By Dane O’Leary
Life has become more fast-paced than every before.
We’re constantly looking for ways to squeeze just a bit more time out of the day, whether it means juggling far too many simultaneous tasks at work, inserting lots of superfluous adjectives to achieve the required length for a college term paper, or driving way too fast on those morning and evening commutes. This compulsion to do things faster and make things easier actually puts us under more stress, making us feel an even greater need to condense our schedules by utilizing any shortcuts available to us.
Whether it’s to save time or energy, living our lives in fast-forward mode has had a momentous effect on our psychology, resulting in what we might call a “quick-fix mentality.” While there have been parallels drawn between this cognitive phenomenon and things like the increase in our average minimum stress levels,1 some have pointed out that this mindset could be contributing to addiction rates that are higher than ever and remain on the rise.
What Is the Quick-Fix Mentality?
The concept of the quick fix has been gaining a lot of attention in recent years as a relevant topic of applied psychology as well as industrial-organizational psychology. When we refer to a quick fix, the implication is that it refers to a solution that’s not chosen due to it being the best or most effective option, but, rather, because it offers the quickest — and possibly only a temporary — remedy.
Over the years, the human race has shown a growing affinity for quick fixes, preferring them over more involved solutions and utilizing them at every opportunity. Part of this is due to our lives being much more fast-paced than they used to be, so we tend to look for ways to cut corners and save us time. However, the quickest fix also tends to be the most convenient solution, which raises a host of other connotations, including apathy and laziness. While it’s natural for a person to seek a quick fix every now and then, many of us are utilizing quick fixes before ever really considering alternatives. This kind of mindset is being referred to as quick-fix syndrome.2
Substance Abuse: The Ultimate Quick Fix
When a person experiences a problem, the natural response is to try to fix that problem. In many cases, a problem will really only have one or possibly two solutions, which is the case when your pen runs out of ink. You can either refill the pen’s ink supply or discard the pen for a new one. Obviously, people are much more complicated, so it follows that the problems we experience would likewise be more complicated. Yet we’re inclined to look for ways to solve our problems as quickly and easily as possible. Especially when the problem is psychological in some way — i.e., feelings of stress or anxiety — the use of alcohol or drugs can seem like the most convenient solution or the quickest fix.

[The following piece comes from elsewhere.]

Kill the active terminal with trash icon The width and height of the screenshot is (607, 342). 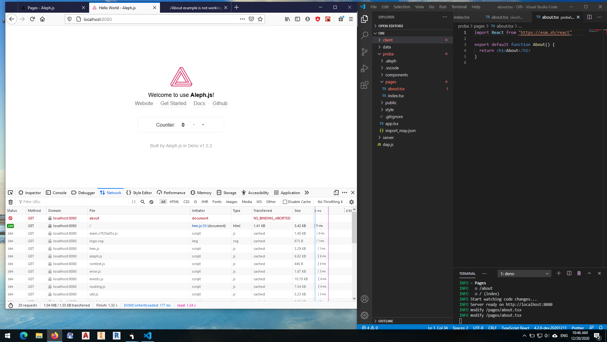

After having a difficult day at work, it’s common for an individual to go home and pour himself or herself a cocktail, which helps him or her to relax due to the mind-altering properties of alcohol. Considering how our society has become increasingly dependent on quick fixes, it follows that the use of alcohol in this way could lead to a person consuming alcohol as a response to any level of stress. Moreover, he or she may eventually realize that multiple cocktails can be consumed to reach a greater level of relaxation. If we track this trajectory, we can easily see how the use of alcohol (or any other mind-altering substance) as a quick fix can easily lead to a substance abuse problem.3
Is Technology to Blame?
We can do some truly amazing things with the technologies we have today. Our smartphones keep us constantly connected to all our family members and friends, provide any information we may need and even document our lives by the capturing of photos and videos. We can make purchases on our mobile phones and have virtually anything imaginable delivered to our doorsteps in a day or two. With the press of a couple buttons, we can indulge any whim we may have. So can we blame quick-fix syndrome on technology?
It’s unlikely that technology is responsible for the high addiction rate, but it could certainly have contributed — or, more accurately, exacerbated — our quick-fix syndrome.4 Whereas patience was often rewarded through delayed gratification, modern technology has significantly reduced the delay between us and gratification, making us more impatient and, therefore, increasing the likelihood that we would choose a quick fix over a more permanent yet time-consuming solution to a problem.
Even quick-fix syndrome can’t be blamed as the sole cause of widespread addiction or the opioid epidemic. Reliance on quick fixes to problems doesn’t guarantee that a person develops addiction at some point, but quick-fix syndrome could possibly make the transition through substance abuse and into active addiction faster. When it comes down to it, the quick-fix mentality that’s so commonplace today would seem to amplify existing risk for addiction. Fortunately, this type of mindset can be overcome with effort and conviction. If facing a problem, it’s important to choose a solution based on whether it’s effective and appropriate rather than what’s quick or convenient.
1 “Problem Solving.” Stress Tips.
2 Wagner, Lilya. “Avoiding The ‘Quick-Fix’ Syndrome In Development.” On Philanthropy.
3 Lipsitz, Thomas. “Psychology: Are addictions the ‘quick fix’ for problems?” EnCognitive.
4 “Addiction in the Digital Age.” Dual-Diagnosis.